University of Gothenburg Centre for Person-Centred Care (GPCC), Sahlgrenska Academy, University of Gothenburg, Gothenburg, Sweden.
Institute of Health and Care Sciences, Sahlgrenska Academy, University of Gothenburg, Gothenburg, Sweden.
BMC Med Educ. 2024 Aug 13;24(1):873. doi: 10.1186/s12909-024-05885-2.
As person centred care (PCC) is being implemented globally, higher educational institutions (HEI) have begun to play a crucial part in enabling this transition. In Sweden, however, the delivery of PCC is inconsistently implemented in medicine, nursing, occupational therapy, and physiotherapy study programmes. This inconsistency is partly the result of a lack of a national strategy across HEI. Program directors are responsible for the PCC content of their programs, so their views influence how PCC is taught. Using interviews with programme directors in higher education, we aim to deepen the understanding of the preconditions needed to implement PCC by exploring discourses and identifying subject positions of how PCC is taught and learned.
We performed a discourse analysis based on interviews with program directors in the above-mentioned national study programmes. A discourse can be seen as a struggle over identity. The subject position - i.e., discourses designate positions for persons to occupy as subjects - guided our analysis and identification of the subject positions of the teacher and the student in teaching and learning PCC.
This study unfolded in two main antagonistic aspects with respect to teaching and learning PCC, resulting in four subject positions for the teacher and four corresponding subject positions for the students. First, the teacher and student were given a subject position as change agents towards a more egalitarian healthcare and were assigned a subject position to cope with a practical reality they could not change. Second, the teacher and student were assigned a subject position that embodied profession-specific identities, navigating and valuing these boundaries.
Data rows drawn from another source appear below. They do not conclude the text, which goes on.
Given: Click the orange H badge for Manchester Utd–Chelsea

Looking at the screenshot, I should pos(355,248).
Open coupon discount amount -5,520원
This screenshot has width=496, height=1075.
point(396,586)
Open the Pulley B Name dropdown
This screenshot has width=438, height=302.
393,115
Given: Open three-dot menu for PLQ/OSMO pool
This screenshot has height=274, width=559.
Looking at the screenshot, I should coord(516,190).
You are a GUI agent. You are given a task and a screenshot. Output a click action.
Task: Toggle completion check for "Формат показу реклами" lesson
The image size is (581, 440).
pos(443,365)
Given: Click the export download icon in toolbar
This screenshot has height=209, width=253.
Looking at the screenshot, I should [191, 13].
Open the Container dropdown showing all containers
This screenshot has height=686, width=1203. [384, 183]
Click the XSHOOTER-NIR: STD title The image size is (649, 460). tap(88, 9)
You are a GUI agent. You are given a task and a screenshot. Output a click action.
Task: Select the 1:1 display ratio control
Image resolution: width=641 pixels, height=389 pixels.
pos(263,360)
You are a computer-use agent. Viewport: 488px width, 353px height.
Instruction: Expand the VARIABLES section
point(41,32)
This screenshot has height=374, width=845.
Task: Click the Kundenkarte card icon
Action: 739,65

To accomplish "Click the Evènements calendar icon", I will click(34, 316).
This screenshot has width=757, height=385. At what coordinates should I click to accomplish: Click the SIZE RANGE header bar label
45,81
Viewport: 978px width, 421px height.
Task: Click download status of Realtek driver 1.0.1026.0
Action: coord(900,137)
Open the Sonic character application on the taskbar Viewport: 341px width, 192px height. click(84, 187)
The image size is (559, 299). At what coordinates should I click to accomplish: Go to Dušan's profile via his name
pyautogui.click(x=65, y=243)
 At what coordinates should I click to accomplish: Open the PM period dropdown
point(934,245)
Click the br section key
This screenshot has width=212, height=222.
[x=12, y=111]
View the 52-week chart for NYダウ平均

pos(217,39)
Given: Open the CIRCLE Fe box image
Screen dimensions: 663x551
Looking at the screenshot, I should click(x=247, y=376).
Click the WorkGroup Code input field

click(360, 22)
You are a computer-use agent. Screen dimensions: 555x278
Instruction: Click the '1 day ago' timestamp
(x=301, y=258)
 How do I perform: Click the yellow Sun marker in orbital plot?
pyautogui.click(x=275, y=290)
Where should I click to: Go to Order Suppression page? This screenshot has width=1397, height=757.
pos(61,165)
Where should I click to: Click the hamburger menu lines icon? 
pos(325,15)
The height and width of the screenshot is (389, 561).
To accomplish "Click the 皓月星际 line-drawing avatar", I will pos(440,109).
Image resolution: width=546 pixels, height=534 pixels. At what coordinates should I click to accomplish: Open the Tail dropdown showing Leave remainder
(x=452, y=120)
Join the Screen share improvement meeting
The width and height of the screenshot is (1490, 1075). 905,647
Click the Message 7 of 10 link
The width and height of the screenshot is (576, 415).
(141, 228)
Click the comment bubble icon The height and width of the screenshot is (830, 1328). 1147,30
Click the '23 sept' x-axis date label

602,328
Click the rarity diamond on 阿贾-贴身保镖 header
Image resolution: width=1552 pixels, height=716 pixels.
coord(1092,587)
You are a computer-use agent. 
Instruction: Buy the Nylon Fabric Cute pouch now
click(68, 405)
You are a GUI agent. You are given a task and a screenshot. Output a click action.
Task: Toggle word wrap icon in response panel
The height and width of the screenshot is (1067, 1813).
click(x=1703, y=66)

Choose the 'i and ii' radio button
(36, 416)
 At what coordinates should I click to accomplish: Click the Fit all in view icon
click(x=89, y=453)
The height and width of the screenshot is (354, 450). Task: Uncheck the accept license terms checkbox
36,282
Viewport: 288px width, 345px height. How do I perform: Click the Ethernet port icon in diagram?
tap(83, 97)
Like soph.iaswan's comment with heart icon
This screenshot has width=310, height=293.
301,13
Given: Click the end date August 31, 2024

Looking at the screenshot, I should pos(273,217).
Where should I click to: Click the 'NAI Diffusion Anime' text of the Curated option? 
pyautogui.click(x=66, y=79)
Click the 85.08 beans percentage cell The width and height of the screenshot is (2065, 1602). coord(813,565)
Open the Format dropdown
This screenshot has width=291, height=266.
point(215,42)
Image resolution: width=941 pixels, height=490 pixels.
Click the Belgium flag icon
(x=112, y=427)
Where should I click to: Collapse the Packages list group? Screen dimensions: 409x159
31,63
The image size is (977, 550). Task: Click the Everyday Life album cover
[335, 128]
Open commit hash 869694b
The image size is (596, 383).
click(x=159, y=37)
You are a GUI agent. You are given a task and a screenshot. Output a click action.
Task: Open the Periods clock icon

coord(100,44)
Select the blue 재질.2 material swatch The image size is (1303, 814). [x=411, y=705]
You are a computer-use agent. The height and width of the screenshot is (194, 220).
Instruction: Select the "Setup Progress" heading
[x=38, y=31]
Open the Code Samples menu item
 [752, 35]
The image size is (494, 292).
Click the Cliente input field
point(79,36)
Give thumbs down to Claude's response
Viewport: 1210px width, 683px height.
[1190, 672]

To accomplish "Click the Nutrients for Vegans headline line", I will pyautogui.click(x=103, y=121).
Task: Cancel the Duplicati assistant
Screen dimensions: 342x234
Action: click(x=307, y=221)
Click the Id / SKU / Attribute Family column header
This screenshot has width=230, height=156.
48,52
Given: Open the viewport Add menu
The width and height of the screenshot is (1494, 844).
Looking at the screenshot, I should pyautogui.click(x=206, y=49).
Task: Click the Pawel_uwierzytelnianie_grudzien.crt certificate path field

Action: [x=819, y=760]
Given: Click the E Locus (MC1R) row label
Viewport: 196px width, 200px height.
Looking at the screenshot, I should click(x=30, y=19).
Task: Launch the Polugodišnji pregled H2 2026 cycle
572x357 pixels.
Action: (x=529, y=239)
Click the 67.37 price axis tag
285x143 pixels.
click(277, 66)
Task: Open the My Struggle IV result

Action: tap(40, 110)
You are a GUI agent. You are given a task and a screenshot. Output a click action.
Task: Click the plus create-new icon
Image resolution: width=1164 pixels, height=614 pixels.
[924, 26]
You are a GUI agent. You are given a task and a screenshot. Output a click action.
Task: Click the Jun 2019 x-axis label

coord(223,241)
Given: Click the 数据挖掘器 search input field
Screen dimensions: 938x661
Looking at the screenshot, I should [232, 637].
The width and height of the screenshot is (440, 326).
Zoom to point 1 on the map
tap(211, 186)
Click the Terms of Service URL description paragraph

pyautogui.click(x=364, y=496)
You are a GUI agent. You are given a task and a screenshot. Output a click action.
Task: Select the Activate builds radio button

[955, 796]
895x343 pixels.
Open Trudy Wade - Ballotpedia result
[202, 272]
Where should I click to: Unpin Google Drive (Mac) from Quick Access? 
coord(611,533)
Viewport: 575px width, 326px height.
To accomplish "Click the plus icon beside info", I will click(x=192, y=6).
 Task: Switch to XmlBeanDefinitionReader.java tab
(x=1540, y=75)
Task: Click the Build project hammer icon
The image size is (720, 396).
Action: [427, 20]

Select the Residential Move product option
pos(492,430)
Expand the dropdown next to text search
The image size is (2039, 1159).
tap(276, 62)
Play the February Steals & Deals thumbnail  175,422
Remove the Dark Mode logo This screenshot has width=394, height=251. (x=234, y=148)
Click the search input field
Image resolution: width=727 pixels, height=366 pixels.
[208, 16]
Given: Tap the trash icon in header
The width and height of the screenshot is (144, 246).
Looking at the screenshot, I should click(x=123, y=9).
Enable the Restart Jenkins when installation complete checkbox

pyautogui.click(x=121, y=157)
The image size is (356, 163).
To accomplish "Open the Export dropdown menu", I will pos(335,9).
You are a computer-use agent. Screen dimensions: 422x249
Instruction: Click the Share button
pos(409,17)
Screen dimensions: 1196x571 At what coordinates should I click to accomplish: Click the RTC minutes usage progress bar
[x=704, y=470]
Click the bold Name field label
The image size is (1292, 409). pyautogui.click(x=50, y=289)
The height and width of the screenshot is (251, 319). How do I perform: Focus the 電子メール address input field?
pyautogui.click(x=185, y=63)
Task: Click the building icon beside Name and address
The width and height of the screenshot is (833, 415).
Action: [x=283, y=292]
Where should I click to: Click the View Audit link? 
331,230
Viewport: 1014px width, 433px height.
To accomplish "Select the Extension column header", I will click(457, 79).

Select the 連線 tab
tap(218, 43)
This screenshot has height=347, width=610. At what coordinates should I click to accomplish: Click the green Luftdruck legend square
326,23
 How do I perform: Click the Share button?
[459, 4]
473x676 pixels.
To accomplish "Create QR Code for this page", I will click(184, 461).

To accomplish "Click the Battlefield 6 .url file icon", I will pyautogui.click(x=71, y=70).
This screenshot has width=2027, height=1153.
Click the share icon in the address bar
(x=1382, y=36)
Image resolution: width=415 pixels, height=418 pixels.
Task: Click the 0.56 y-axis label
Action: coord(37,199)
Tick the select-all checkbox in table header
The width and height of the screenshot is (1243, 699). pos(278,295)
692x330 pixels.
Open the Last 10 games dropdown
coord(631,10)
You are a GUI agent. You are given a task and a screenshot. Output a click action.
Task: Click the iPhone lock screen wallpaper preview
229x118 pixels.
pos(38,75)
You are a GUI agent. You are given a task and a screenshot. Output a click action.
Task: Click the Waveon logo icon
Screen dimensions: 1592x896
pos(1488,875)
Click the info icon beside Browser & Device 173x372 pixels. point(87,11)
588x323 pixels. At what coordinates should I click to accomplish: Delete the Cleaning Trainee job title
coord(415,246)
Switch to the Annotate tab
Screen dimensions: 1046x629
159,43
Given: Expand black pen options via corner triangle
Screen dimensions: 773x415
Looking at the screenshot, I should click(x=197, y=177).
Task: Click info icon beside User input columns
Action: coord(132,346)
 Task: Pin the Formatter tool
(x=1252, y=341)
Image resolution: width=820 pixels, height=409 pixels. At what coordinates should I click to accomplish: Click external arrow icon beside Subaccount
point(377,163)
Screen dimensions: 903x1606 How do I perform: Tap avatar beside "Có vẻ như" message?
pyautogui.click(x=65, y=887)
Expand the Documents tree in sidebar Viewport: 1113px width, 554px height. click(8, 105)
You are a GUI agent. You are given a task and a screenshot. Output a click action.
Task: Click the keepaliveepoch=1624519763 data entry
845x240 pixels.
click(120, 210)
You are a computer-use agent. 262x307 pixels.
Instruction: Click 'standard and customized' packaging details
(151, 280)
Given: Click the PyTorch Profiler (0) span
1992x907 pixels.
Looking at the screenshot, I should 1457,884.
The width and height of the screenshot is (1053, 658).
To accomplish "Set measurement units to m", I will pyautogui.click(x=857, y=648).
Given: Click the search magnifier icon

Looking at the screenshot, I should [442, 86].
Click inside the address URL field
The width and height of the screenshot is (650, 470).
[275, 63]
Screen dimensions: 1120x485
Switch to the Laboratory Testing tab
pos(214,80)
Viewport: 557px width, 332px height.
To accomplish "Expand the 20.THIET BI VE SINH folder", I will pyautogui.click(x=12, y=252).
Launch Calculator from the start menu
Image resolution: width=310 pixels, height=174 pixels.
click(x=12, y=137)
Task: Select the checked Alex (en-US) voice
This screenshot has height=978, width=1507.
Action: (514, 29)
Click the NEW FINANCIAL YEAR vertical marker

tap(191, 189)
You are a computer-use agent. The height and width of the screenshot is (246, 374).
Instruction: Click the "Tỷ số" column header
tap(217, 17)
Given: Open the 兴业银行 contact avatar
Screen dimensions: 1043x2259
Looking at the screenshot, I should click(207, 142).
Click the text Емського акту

Simultaneously, both teachers and students assumed a subject position that required interprofessional interaction and co-creation for teaching and learning PCC.
This study demonstrates the discursive tension surrounding the implementation of PCC in HEI, and the findings can serve as a basis for creating future relevant and high-quality learning activities. The process of negotiating diverse and co-existing perspectives as well as building interprofessional trust when incorporating PCC into higher education is essential and requires further exploration.
随着以患者为中心的护理(PCC)在全球范围内的实施,高等教育机构(HEI)已开始在实现这一转变中发挥关键作用。然而,在瑞典,PCC 的实施在医学、护理、职业治疗和物理治疗的学习计划中并不一致。这种不一致部分是由于缺乏整个 HEI 的国家战略所致。项目主任负责其项目的 PCC 内容,因此他们的观点会影响 PCC 的教学方式。我们通过对高等教育中的项目主任进行访谈,旨在通过探讨话语和确定 PCC 的教学和学习方式的主体地位,深入了解实施 PCC 所需的前提条件。
我们对上述国家研究计划中的项目主任进行了访谈,并基于访谈进行了话语分析。话语可以被视为一场关于身份的斗争。主体地位——即话语为人们在教学和学习 PCC 中占据的主体地位——指导了我们的分析和对教师和学生的主体地位的识别。
这项研究在教学和学习 PCC 方面展开了两个主要的对立方面,导致教师有四个主体地位,学生也有四个相应的主体地位。首先,教师和学生被赋予了一个向更平等的医疗保健转变的主体地位,并被赋予了一个应对他们无法改变的现实的主体地位。其次,教师和学生被赋予了体现专业身份的主体地位,同时也在导航和重视这些边界。同时,教师和学生都承担了一个需要跨专业互动和共同创造才能进行 PCC 教学和学习的主体地位。
本研究展示了 PCC 在 HEI 中的实施所面临的话语张力,研究结果可以为创造未来相关的高质量学习活动提供基础。在将 PCC 纳入高等教育时,协商多样化和共存的观点以及建立跨专业信任的过程至关重要,需要进一步探讨。